Privately or publicly, some will portray the unveiling as Patel’s liberation, 68 years after his death, from Gandhi and Nehru, and congratulate the statue for soaring past Gandhi and Nehru, leaving the latter two stranded on mere earth. Others may want to know what the flesh-and-blood Vallabhbhai was really like, and whether, as Gandhi also said in those remarks of 15 January 1948, Vallabhbhai’s heart was “expansive enough to accommodate all” even if his “bluntness of speech sometimes unintentionally hurts”.

Can we get to know, today in our 21st century, a heart that began its life in the 19th century and expired in the middle of the 20th?

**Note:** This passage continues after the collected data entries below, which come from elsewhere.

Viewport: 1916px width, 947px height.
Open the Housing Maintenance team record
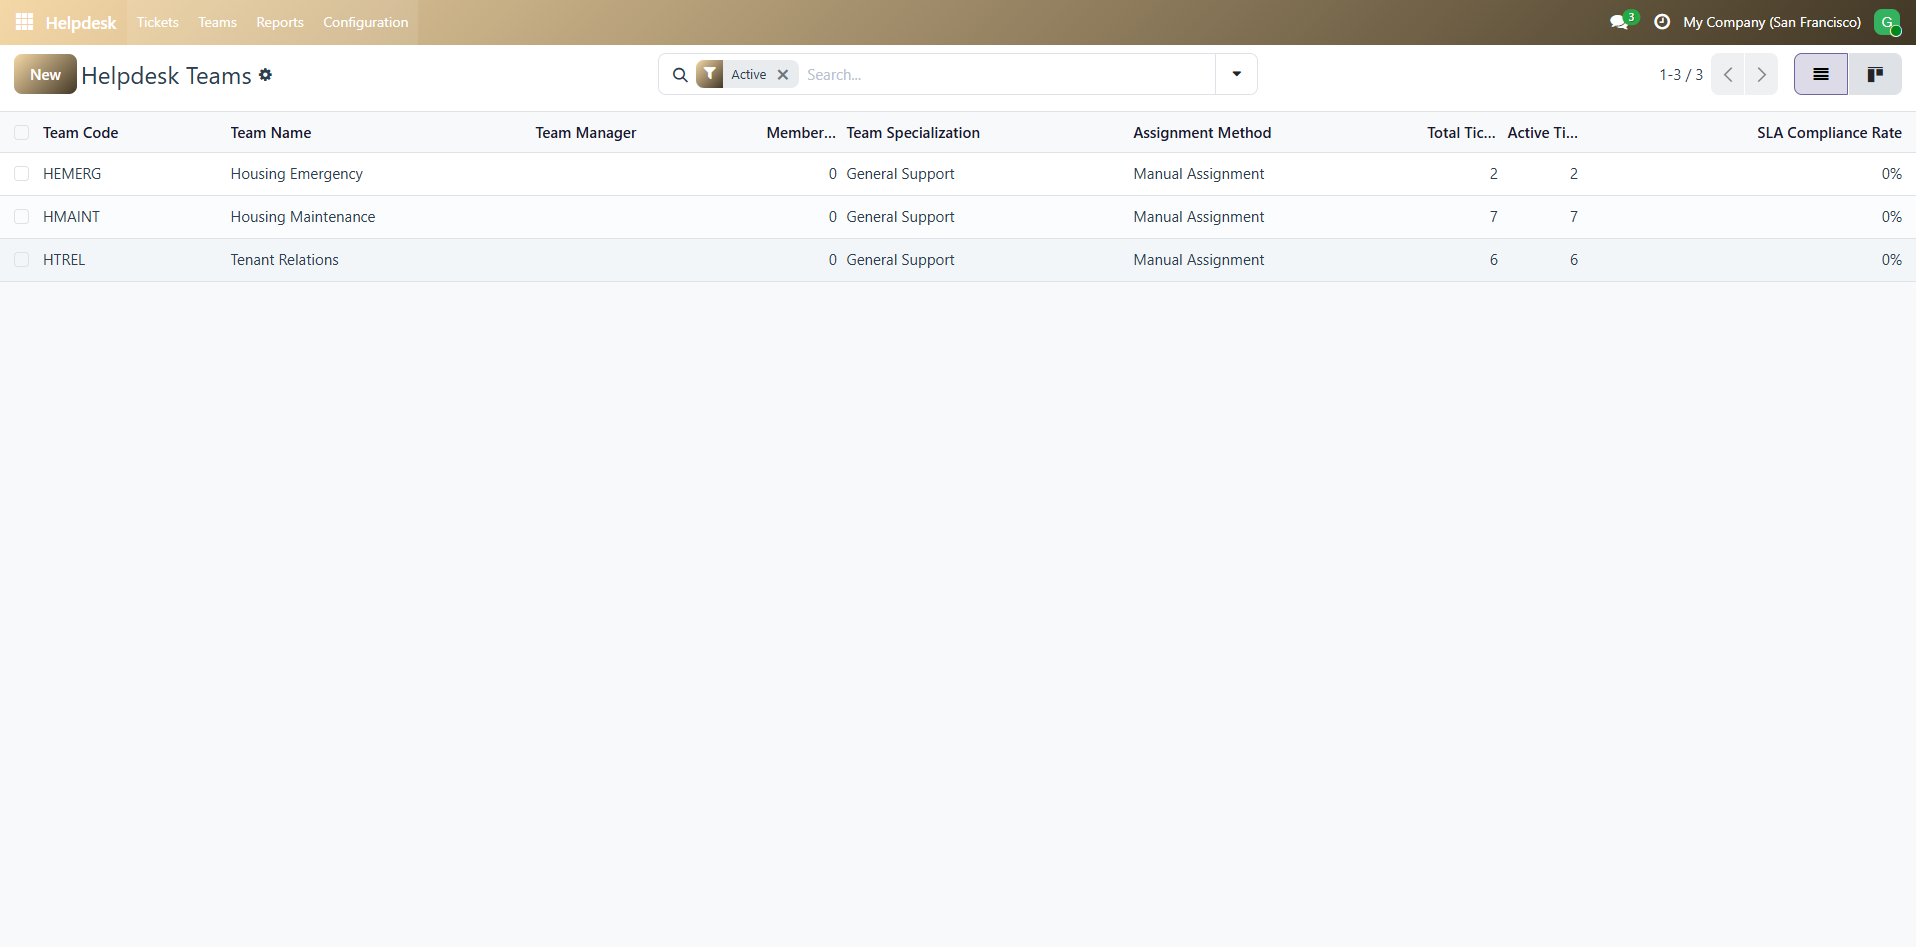click(302, 217)
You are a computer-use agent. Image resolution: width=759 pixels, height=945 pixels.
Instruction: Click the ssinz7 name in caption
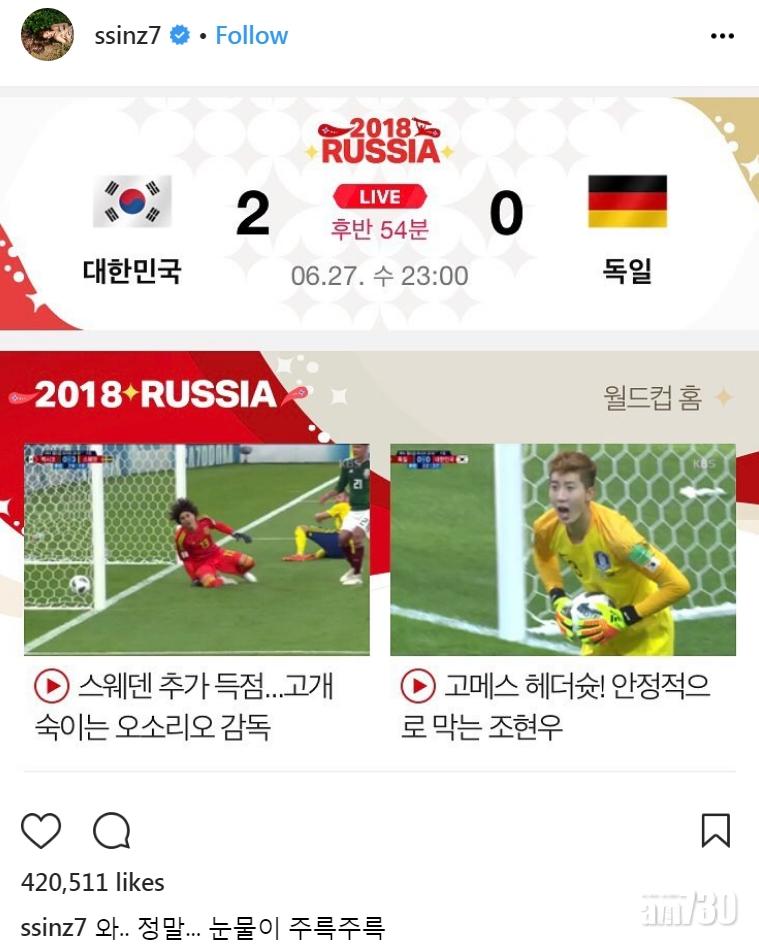[54, 927]
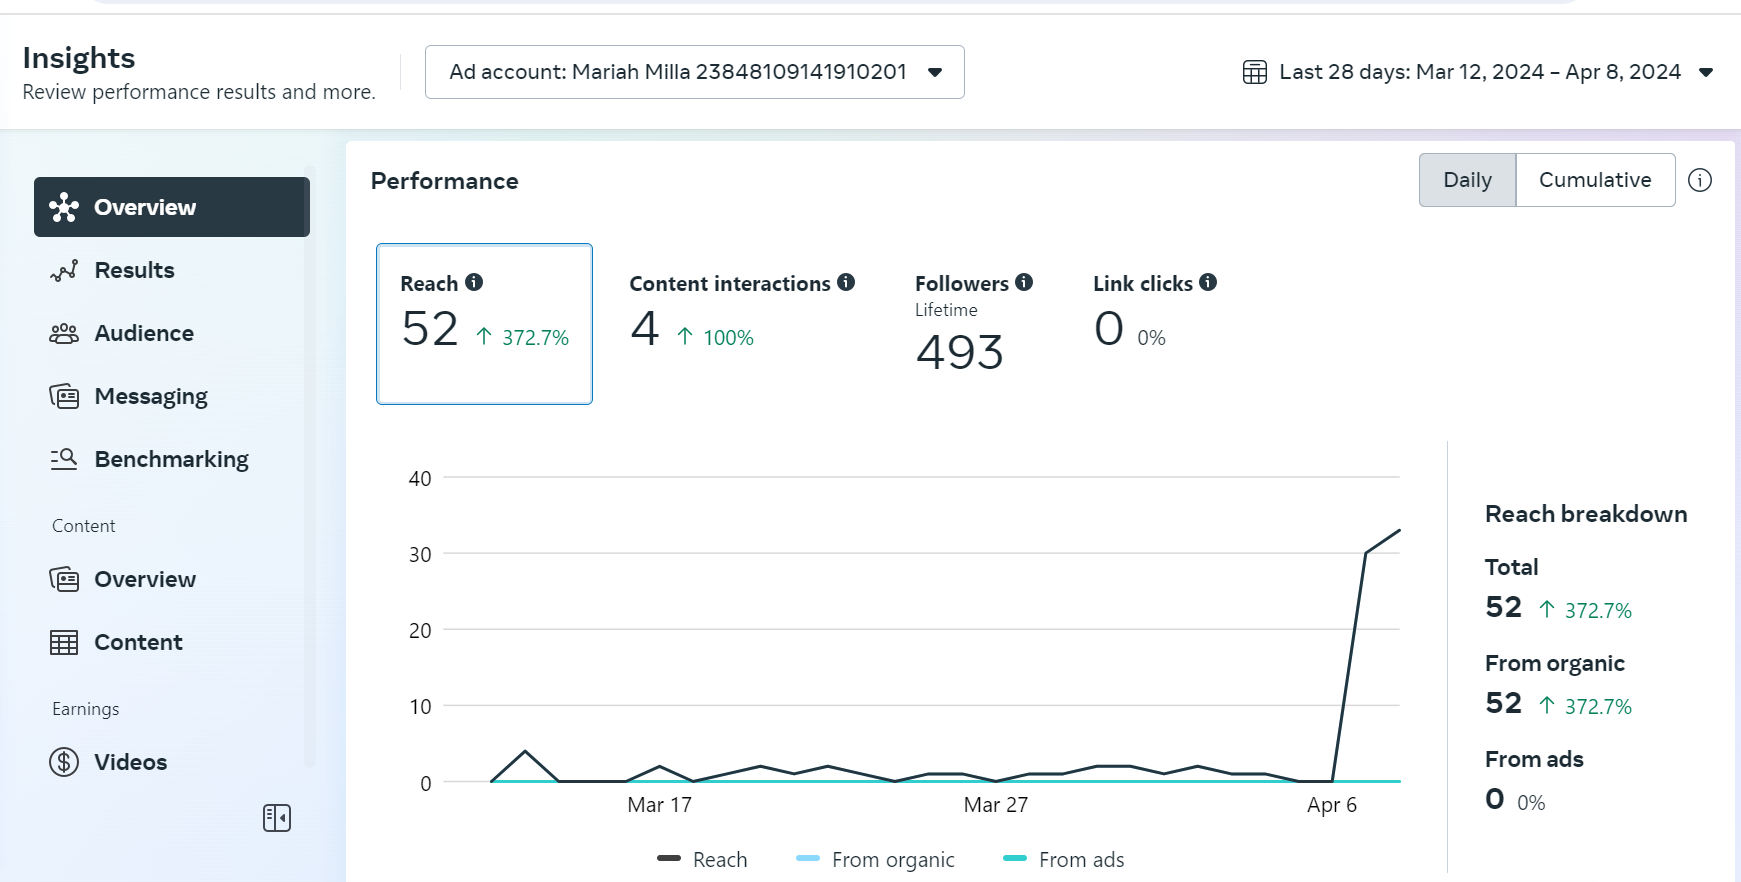Collapse the sidebar with the panel icon
This screenshot has height=882, width=1741.
[277, 818]
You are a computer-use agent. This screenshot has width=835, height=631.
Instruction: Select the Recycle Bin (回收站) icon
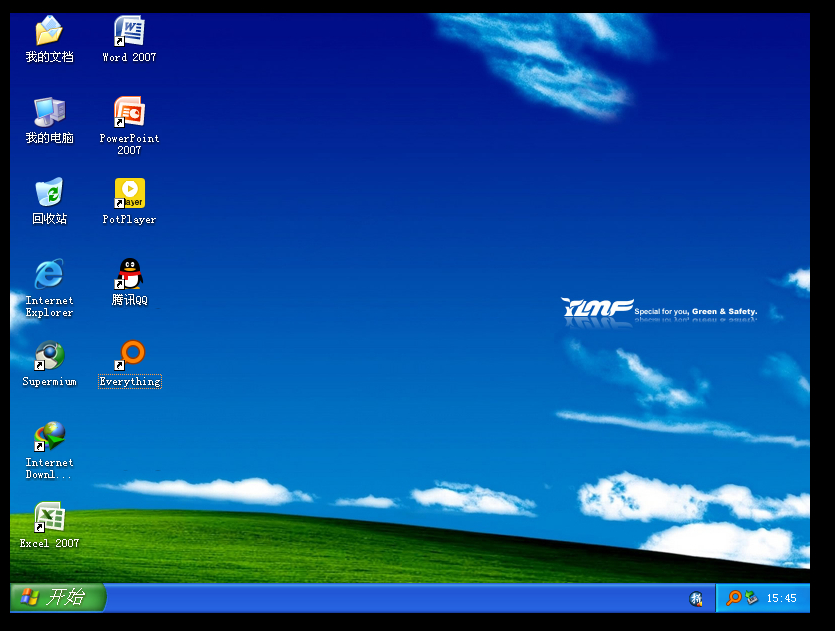(x=49, y=193)
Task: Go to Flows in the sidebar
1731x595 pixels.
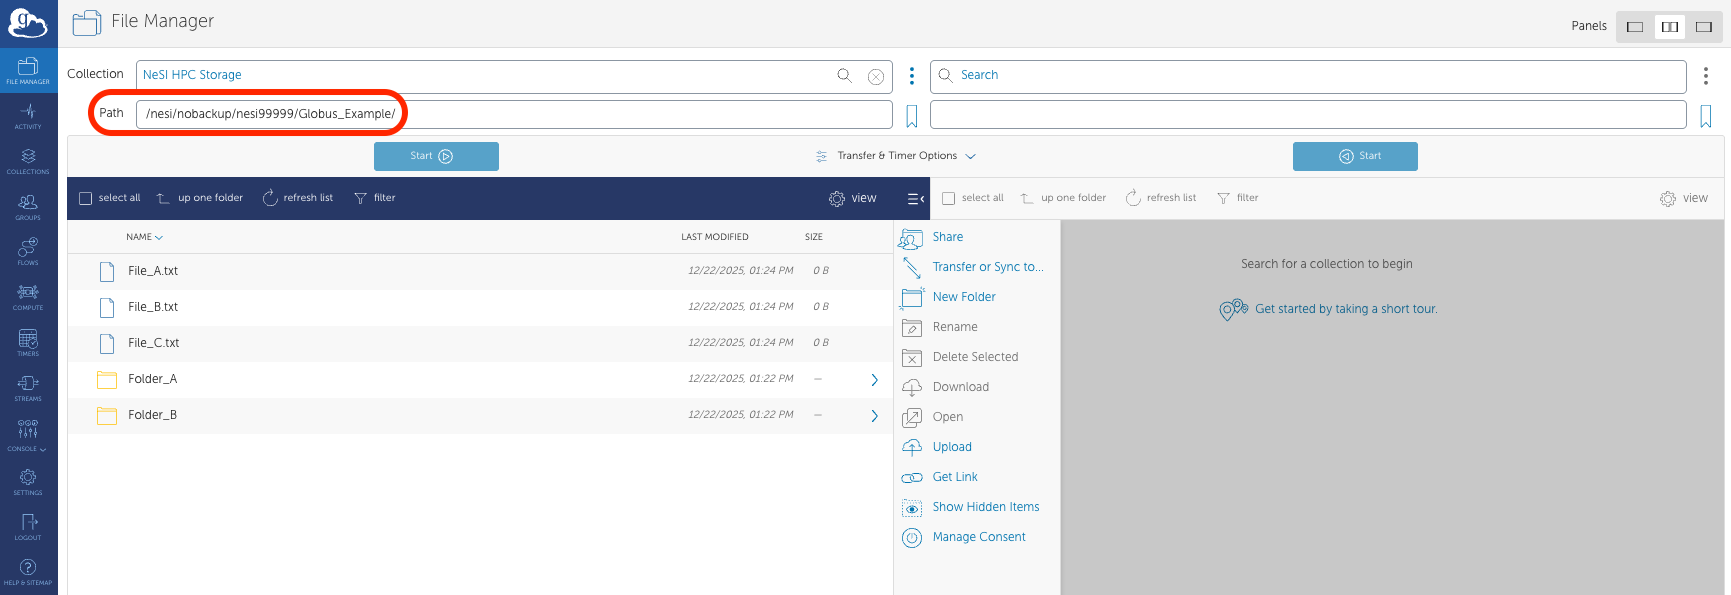Action: point(28,251)
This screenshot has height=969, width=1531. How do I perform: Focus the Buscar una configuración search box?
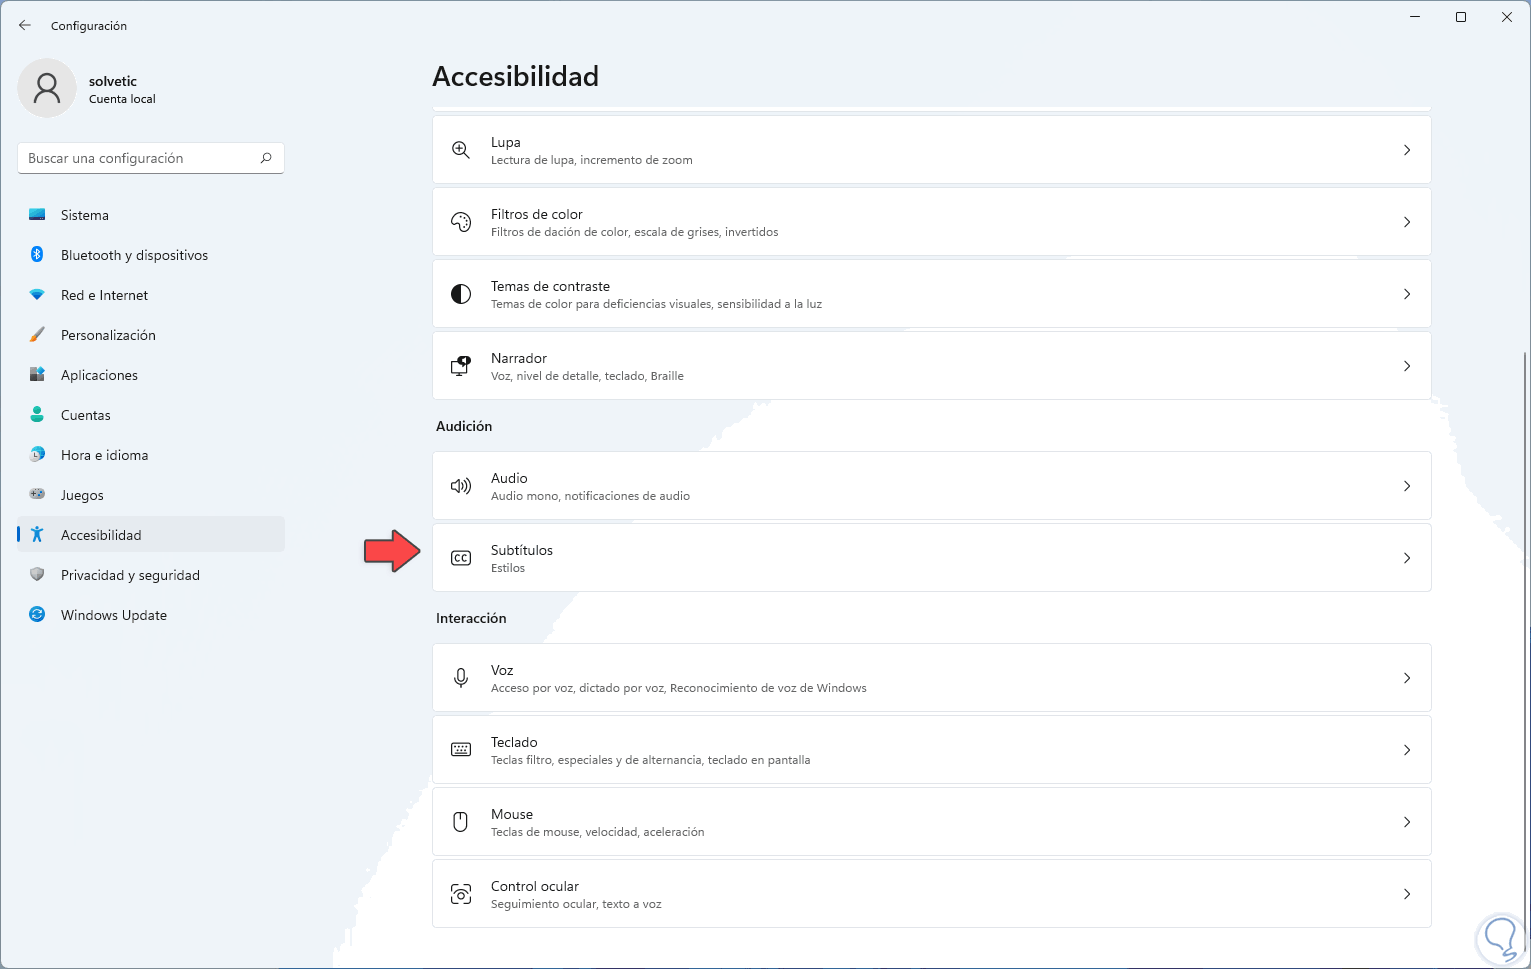140,158
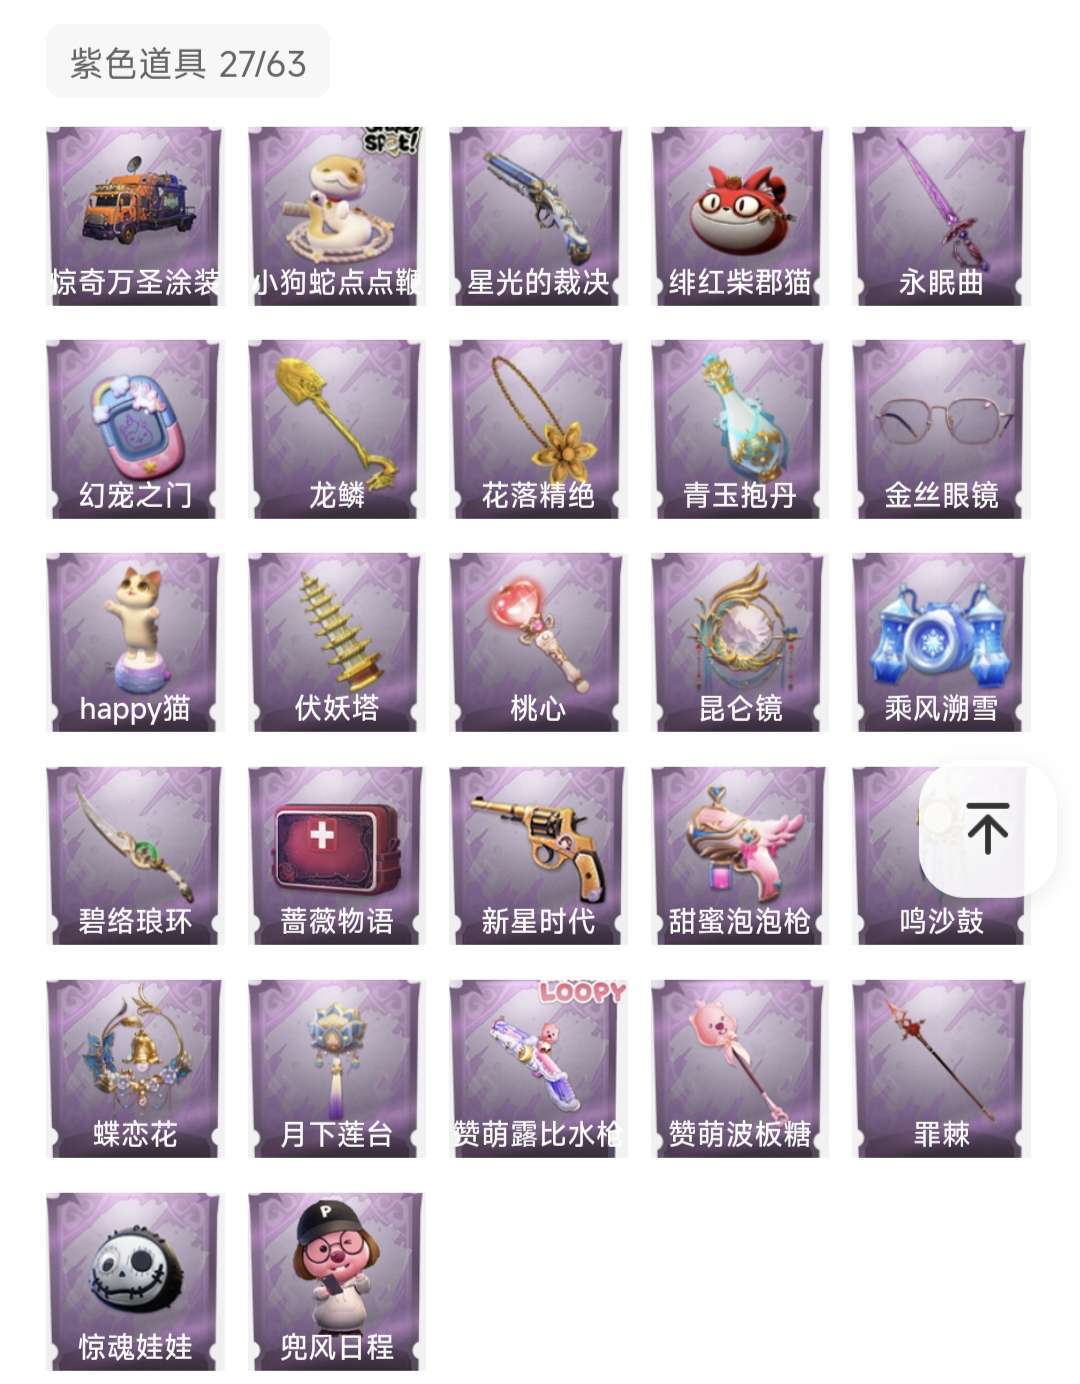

Researching the Sardar in the late 1980s, I was staggered by his self-sacrifice.

Since Patel never kept a journal, authored no book and penned very few articles, his life was largely revealed by letters he wrote, by the diaries of his daughter Maniben, and by records, his companions kept, especially prison-mates.

Early in life, he stepped aside to enable older brother Vitthalbhai to study law in London. Later he stepped aside three times to enable Jawaharlal Nehru to become Congress president— in 1929, 1937 and 1946. He did so at Gandhi’s prompting, just as prodded by Gandhi, he had given up a flourishing legal practice in 1918 to fight for Kheda’s peasants.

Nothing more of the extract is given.